_EXERCISE REQUIREMENTS_: Look through the data below. Pick out the lines holding the string "computer".

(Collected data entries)
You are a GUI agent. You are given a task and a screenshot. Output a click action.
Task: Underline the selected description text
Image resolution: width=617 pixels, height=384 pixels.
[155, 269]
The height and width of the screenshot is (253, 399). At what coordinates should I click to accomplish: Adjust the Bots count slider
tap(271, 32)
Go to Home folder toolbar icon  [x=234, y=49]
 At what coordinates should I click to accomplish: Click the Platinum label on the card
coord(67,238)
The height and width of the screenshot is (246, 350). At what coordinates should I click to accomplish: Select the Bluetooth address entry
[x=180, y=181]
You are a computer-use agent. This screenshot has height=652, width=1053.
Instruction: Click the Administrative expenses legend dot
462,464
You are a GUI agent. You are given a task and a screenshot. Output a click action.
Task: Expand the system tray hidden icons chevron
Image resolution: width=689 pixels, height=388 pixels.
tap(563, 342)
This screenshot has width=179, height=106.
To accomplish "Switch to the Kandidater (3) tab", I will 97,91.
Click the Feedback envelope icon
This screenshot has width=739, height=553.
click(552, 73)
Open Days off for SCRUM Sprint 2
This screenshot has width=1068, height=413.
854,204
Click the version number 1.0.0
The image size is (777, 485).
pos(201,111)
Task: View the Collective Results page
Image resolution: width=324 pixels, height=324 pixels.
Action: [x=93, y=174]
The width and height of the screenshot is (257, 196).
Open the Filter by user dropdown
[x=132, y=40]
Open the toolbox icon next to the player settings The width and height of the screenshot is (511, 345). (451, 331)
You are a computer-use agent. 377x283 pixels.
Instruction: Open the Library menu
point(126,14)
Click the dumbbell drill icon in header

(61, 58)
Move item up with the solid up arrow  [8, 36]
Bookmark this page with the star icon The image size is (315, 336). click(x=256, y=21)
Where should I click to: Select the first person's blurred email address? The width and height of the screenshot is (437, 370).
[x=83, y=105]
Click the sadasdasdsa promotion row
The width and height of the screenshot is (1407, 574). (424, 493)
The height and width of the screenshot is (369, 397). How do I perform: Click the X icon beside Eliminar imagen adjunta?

_EXERCISE SOLUTION_:
You are a computer-use agent. This screenshot has height=652, width=1053.
You are a computer-use agent. 377x283 pixels.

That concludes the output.